In Fortran, I need to write a file in the same format. I cannot find anything analogous to the C++ `pragma pack`. I did find a post by Steve Lionel from 2017, in response to a similar question:
"...components do get padding for natural alignment by default in Intel Fortran. You can disable this by 1) Making the type a BIND(C) type, 2) Specifying /noalign when compiling, 3) bracket the type declaration with !DIR$ OPTIONS /NOALIGN ... !DIR$ END OPTIONS, 4) Make the type a SEQUENCE type (not recommended)"

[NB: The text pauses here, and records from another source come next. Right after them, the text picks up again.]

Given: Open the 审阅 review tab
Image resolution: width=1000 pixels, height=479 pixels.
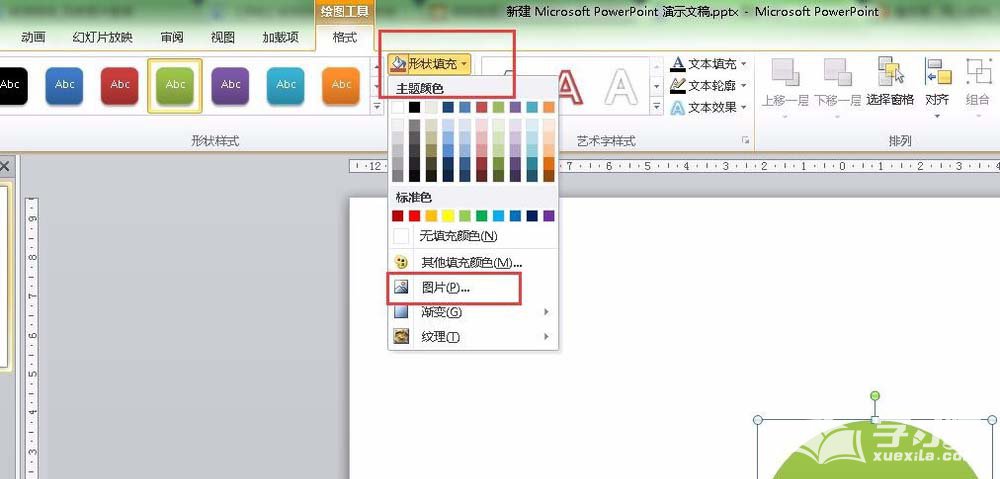Looking at the screenshot, I should tap(172, 37).
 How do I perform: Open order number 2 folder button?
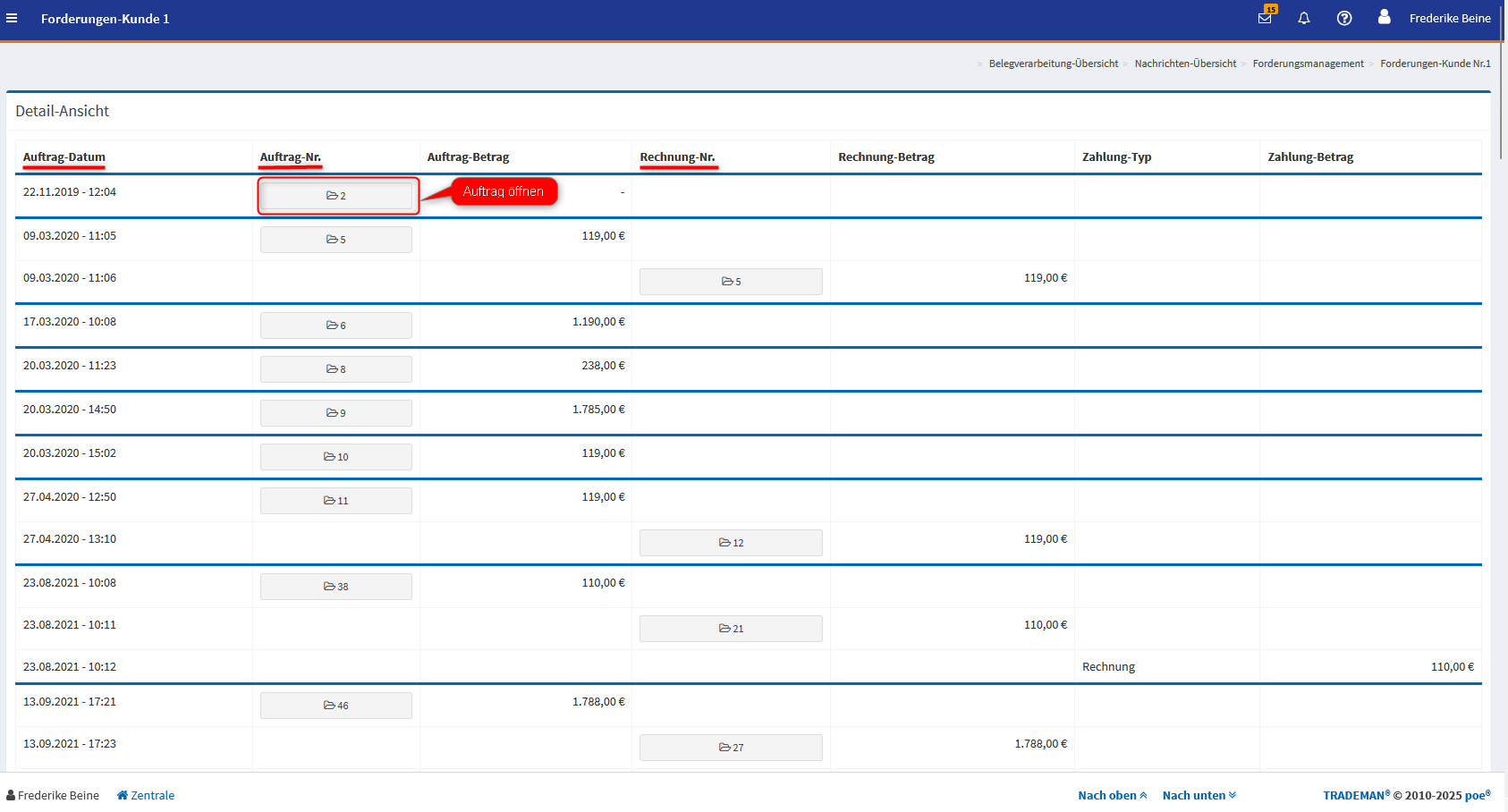pos(336,196)
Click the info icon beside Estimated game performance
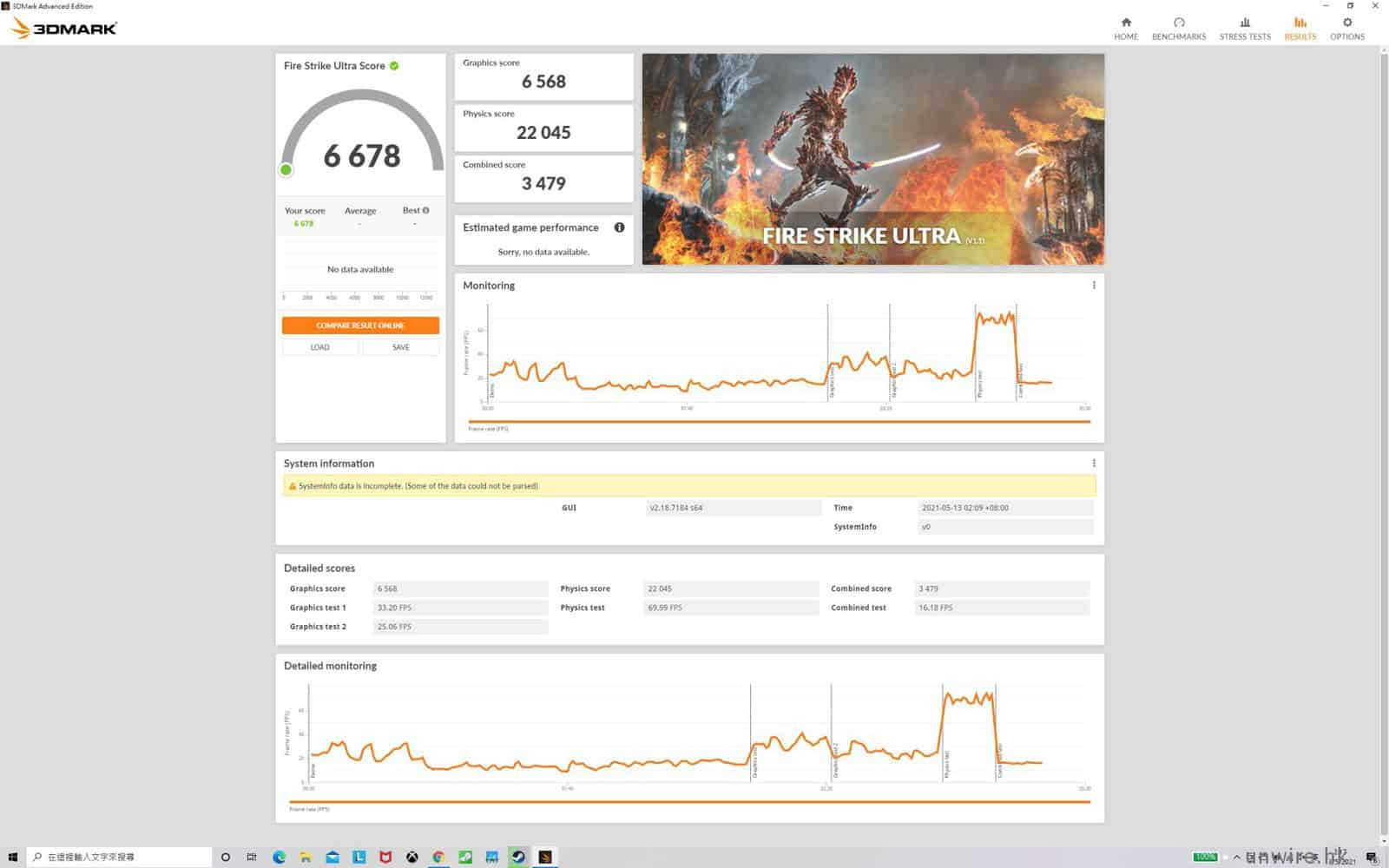 click(x=619, y=227)
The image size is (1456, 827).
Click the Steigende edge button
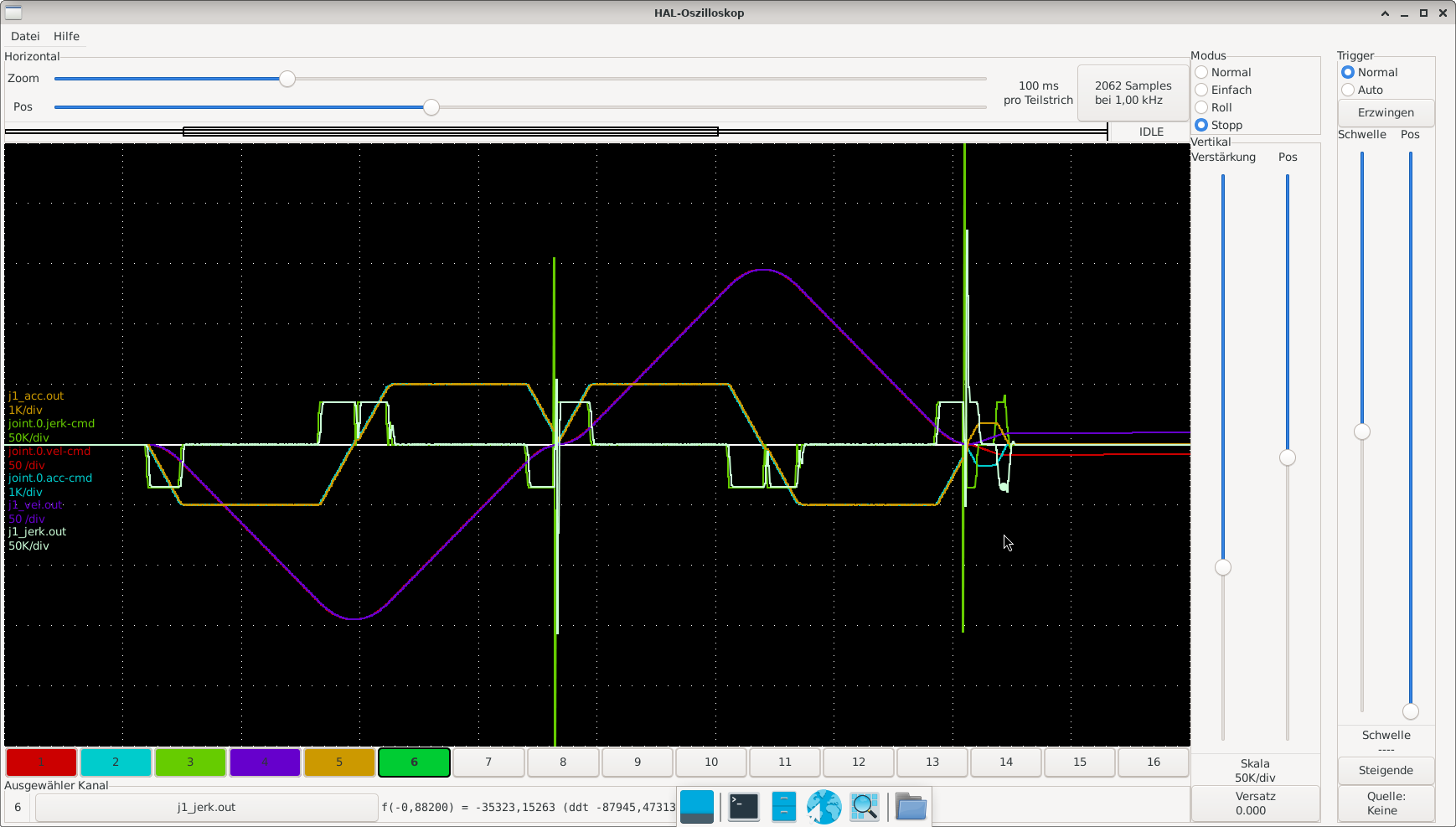click(x=1386, y=771)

In Fortran, I have, for example,
TYPE, BIND(C) :: Unaligned
INTEGER(C_CHAR) :: c
INTEGER(C_INT) :: i
END TYPE Unaligned
TYPE(Unaligned), TARGET :: hdr ! TARGET allows a pointer, for debugging
I am opening an output file with
OPEN(UNIT = ioXLI, FILE = TRIM(path), FORM = 'unformatted', ACCESS = 'stream', status = 'replace')
and writing my unaligned derived type with
WRITE(ioXLI, IOSTAT = status) hdr
Now I have two problems: (1) the Fortran derived padding added; and (2) the output file has what I presume is a 4-byte record length written before the values in `hdr`, which cannot be in the output. I need to solve both of these to produce an output file in the correct format.
Windows 11, Visual Studio 2022 17.6.5, Intel Fortran (ifort) 2023.2.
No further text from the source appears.